**Compito scritto A**
Riporta come elenco numerato le righe dei record comprese tra quella che contiene "Given: Click the 'Общая оценка' heading" e quella che contiene "pyautogui.click(x=609, y=609)", entrambe incluse, tralasciando le righe vuote.

Non c'è ancora scappato il morto. Ma l'aria a Belfast è pesante come nelle giornate più buie, quelle in cui dire Irlanda del Nord significava violenza fratricida, guerra civile per una frontiera e per una bandiera. Oggi come allora la storia si ripete: auto in fiamme, mattoni e molotov contro le forze dell'ordine, tra cui si contano oltre cinquanta feriti. Ragazzini di dieci e undici anni sul campo di battaglia, pietre come armi usate contro gli agenti prima di finire ammanettati guadagnandosi l'onore dei combattenti veri, i gruppi paramilitari in sonno, pronti a sfruttare ogni scintilla per riaccendere l'odio settario. A dividere sempre la stessa bandiera, la Union Jack britannica che nel suo nome porta il seme dell'unità ma che da secoli spinge a combattersi fratelli contro fratelli: repubblicani, nazionalisti e cattolici da una parte - il cuore che batte per un'Irlanda unita e indipendente da Londra - unionisti, lealisti e protestanti dall'altra, in lotta per difendere l'orgoglio british.
Quattro giorni consecutivi di violenze per le strade della capitale dell'Ulster innescati dalla decisione del Consiglio comunale di Belfast di issare la bandiera britannica sul municipio della città solo in alcune date prestabilite, 17 in tutto, invece che nei consueti 365 giorni dell'anno, come avviene dal 1906, l'anno in cui il municipio ha aperto le sue porte. Uno schiaffo per gli unionisti orgogliosi che il nord dell'isola serva la Corona britannica. Uno sgarro che nell'ultimo mese, subito dopo il voto del 3 dicembre, ha scatenato manifestazioni e proteste e pure il revival dell'antico slogan «no surrender», nessuna resa, fino agli scontri di questi giorni, cento feriti in tutto. D'un colpo la storica immagine che a giugno aveva fatto brindare alla fine dell'odio - la regina Elisabetta II, in viaggio in Ulster, che stringe la mano a Martin McGuinness, ex comandante dell'Ira e oggi vice primo ministro dell'Ulster - sembra già una foto sbiadita.

**Compito scritto B**
Queste affermazioni concordano con il testo sugli scontri di Belfast? (i) Il municipio di Belfast ha aperto le sue porte nel 1906. (ii) Il Consiglio comunale ha deciso di issare la bandiera britannica in 20 date prestabilite. (iii) Negli scontri c'è già stato almeno un morto. Per ciascuna rispondi sì o no e cita alla lettera le parole del testo che lo stabiliscono.

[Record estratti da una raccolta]
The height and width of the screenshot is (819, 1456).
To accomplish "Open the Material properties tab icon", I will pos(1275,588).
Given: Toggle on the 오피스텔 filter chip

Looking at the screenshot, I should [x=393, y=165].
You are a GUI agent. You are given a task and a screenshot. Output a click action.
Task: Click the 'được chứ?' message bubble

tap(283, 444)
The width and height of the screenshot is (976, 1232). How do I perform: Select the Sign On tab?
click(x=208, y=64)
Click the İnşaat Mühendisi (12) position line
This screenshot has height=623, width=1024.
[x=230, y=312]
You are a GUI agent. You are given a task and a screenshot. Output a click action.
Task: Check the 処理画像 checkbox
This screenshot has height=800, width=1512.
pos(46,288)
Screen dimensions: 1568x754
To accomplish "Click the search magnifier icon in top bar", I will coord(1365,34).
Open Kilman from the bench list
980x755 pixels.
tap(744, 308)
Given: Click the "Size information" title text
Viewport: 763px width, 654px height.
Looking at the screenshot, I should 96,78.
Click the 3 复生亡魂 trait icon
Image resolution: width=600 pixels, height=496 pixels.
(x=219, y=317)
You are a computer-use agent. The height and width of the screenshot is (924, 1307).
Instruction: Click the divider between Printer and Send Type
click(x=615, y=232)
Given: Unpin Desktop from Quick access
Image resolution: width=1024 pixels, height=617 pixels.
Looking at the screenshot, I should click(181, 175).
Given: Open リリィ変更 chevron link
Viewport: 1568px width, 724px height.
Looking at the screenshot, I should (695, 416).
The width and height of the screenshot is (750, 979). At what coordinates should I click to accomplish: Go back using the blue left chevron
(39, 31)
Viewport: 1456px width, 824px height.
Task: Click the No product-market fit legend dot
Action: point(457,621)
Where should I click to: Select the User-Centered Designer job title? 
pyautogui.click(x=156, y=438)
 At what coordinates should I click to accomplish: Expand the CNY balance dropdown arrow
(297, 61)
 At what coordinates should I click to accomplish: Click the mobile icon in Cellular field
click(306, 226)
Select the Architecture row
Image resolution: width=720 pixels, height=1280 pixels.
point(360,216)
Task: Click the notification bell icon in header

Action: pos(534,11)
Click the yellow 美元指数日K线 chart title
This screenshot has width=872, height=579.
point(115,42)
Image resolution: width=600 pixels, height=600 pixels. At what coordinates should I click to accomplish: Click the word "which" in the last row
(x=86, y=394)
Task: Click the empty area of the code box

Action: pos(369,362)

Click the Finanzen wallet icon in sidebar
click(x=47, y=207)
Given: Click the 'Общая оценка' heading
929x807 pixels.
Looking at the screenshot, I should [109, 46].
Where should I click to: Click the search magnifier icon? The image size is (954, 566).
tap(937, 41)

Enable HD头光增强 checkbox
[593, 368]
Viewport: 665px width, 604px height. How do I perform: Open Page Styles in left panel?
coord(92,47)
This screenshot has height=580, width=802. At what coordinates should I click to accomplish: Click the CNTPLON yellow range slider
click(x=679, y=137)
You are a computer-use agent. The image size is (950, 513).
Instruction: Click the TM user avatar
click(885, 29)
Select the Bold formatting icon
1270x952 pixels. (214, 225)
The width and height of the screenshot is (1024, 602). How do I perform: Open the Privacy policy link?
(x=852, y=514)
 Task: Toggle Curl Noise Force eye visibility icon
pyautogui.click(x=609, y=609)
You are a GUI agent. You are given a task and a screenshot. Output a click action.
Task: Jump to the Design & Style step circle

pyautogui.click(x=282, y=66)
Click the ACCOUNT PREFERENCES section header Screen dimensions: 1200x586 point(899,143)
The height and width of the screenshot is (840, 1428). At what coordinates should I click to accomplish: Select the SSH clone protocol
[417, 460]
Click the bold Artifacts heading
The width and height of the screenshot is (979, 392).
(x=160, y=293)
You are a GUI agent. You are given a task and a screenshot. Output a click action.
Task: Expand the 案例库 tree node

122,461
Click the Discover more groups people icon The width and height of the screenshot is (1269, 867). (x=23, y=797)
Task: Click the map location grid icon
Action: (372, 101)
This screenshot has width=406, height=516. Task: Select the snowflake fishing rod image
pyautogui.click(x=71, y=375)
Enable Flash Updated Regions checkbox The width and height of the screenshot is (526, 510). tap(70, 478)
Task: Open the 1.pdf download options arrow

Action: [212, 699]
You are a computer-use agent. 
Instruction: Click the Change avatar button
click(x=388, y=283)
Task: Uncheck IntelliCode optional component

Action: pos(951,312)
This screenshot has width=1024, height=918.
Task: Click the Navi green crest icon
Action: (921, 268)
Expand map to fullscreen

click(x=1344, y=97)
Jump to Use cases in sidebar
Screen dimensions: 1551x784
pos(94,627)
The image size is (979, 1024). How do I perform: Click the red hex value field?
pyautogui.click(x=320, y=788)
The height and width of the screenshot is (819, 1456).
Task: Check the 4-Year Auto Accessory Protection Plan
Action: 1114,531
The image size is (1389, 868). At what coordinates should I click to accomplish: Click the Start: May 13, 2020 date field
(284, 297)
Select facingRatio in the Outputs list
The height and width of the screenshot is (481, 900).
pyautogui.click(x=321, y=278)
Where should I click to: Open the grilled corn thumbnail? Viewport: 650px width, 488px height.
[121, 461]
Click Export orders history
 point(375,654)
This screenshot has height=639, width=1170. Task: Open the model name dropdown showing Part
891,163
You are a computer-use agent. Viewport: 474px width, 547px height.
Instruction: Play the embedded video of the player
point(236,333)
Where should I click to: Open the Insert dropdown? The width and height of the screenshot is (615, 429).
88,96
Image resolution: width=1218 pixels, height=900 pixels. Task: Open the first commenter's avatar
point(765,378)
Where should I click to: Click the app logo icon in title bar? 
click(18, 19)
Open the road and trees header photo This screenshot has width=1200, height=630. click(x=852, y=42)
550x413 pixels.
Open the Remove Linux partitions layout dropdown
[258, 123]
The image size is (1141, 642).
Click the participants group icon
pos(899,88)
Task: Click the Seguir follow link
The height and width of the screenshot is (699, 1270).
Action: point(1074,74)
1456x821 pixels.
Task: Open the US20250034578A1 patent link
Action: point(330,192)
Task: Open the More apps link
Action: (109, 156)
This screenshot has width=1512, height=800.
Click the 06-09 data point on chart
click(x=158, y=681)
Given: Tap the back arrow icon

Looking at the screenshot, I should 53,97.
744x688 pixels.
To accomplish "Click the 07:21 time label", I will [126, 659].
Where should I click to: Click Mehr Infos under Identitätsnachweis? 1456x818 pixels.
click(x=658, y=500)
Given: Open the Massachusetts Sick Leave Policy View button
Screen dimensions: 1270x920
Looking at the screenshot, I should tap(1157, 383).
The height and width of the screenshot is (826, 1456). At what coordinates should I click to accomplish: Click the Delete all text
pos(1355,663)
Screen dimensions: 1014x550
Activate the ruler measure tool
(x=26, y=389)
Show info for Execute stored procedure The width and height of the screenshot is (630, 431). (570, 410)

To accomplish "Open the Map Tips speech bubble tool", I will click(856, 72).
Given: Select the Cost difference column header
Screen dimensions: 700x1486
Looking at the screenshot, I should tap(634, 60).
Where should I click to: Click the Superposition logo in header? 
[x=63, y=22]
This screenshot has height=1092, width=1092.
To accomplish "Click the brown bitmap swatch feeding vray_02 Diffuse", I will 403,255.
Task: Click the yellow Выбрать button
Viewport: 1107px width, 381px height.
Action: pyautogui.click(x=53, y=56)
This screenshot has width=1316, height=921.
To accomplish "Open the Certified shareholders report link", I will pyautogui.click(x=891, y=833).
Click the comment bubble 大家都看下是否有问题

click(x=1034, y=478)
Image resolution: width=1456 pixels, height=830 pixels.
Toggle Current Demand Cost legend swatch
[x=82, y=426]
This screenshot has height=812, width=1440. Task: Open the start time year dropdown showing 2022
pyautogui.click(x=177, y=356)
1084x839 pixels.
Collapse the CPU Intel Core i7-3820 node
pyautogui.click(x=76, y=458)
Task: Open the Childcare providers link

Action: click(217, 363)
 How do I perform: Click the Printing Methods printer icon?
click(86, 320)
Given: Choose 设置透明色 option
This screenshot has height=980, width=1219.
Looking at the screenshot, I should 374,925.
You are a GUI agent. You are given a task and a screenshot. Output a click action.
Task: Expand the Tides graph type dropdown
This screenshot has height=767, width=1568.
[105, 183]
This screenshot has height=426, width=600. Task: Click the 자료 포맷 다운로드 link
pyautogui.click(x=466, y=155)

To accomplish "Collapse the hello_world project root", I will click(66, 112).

**Risultato finale A**
1. Given: Click the 'Общая оценка' heading
2. 929x807 pixels.
3. Looking at the screenshot, I should [109, 46].
4. Where should I click to: Click the search magnifier icon? The image size is (954, 566).
5. tap(937, 41)
6. Enable HD头光增强 checkbox
7. [593, 368]
8. Viewport: 665px width, 604px height. How do I perform: Open Page Styles in left panel?
9. coord(92,47)
10. This screenshot has height=580, width=802. At what coordinates should I click to accomplish: Click the CNTPLON yellow range slider
11. click(x=679, y=137)
12. You are a computer-use agent. The image size is (950, 513).
13. Instruction: Click the TM user avatar
14. click(885, 29)
15. Select the Bold formatting icon
16. 1270x952 pixels. (214, 225)
17. The width and height of the screenshot is (1024, 602). How do I perform: Open the Privacy policy link?
18. (x=852, y=514)
19.  Task: Toggle Curl Noise Force eye visibility icon
20. pyautogui.click(x=609, y=609)

**Risultato finale B**
(i) Sì: «come avviene dal 1906, l'anno in cui il municipio ha aperto le sue porte».
(ii) No: «solo in alcune date prestabilite, 17 in tutto».
(iii) No: «Non c'è ancora scappato il morto».